'''

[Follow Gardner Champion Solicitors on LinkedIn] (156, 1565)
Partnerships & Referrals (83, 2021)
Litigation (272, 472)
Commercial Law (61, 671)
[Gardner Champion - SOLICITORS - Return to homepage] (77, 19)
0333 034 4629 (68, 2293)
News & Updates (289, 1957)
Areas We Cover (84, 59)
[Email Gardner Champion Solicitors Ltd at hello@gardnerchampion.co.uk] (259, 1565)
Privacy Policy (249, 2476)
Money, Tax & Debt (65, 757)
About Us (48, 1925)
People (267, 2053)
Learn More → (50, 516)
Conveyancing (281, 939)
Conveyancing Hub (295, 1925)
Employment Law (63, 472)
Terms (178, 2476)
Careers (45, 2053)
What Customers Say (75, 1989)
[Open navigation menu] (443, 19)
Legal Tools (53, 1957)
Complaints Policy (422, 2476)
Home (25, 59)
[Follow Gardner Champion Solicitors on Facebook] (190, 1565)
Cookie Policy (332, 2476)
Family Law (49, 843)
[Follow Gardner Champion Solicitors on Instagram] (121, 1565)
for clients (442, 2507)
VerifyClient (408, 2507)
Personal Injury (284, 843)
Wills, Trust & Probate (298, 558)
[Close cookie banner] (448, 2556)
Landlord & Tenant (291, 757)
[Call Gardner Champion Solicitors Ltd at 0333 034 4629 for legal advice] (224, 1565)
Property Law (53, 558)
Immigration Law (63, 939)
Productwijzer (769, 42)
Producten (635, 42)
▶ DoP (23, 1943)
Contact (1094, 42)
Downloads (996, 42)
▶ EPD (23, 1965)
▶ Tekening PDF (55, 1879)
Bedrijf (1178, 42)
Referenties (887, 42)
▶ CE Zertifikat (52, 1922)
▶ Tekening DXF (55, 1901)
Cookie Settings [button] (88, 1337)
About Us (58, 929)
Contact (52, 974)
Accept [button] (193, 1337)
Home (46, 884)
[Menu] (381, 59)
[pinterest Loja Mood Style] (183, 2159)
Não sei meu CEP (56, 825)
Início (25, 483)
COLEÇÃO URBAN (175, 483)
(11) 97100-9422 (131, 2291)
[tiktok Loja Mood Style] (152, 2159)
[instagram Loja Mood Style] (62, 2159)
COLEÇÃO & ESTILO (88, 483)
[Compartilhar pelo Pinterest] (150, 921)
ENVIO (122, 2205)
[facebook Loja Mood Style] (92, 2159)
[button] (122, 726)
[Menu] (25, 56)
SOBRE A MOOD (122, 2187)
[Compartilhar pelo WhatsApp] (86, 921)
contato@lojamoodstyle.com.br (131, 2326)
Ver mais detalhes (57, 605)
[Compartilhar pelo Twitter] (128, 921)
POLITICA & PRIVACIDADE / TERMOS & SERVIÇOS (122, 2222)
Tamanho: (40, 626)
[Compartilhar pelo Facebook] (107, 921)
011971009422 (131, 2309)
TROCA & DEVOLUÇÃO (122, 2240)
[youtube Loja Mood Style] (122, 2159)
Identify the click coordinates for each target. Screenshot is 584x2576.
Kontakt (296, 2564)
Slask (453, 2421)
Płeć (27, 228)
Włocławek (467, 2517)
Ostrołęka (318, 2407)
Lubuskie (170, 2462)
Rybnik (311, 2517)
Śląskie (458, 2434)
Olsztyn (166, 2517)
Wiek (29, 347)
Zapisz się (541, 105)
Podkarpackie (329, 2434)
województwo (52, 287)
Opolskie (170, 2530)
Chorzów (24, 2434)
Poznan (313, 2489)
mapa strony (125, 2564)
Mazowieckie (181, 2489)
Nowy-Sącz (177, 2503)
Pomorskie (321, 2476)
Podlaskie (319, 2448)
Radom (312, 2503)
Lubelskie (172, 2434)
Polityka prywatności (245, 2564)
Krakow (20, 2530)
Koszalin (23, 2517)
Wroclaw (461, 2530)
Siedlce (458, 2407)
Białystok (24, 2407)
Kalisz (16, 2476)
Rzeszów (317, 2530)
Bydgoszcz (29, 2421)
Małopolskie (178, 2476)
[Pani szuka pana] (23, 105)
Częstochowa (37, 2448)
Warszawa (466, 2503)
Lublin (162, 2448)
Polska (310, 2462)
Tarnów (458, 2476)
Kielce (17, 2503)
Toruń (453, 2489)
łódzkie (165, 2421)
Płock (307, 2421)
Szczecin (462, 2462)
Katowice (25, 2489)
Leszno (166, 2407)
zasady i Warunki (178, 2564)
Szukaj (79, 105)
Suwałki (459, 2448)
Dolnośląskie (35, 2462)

'''

What the exercise asks: Using only the listing above, restate exactly the lines from the line containing "What Customers Say (75, 1989)" through the line containing "Family Law (49, 843)", both included.

Solved exercise:
What Customers Say (75, 1989)
[Open navigation menu] (443, 19)
Legal Tools (53, 1957)
Complaints Policy (422, 2476)
Home (25, 59)
[Follow Gardner Champion Solicitors on Facebook] (190, 1565)
Cookie Policy (332, 2476)
Family Law (49, 843)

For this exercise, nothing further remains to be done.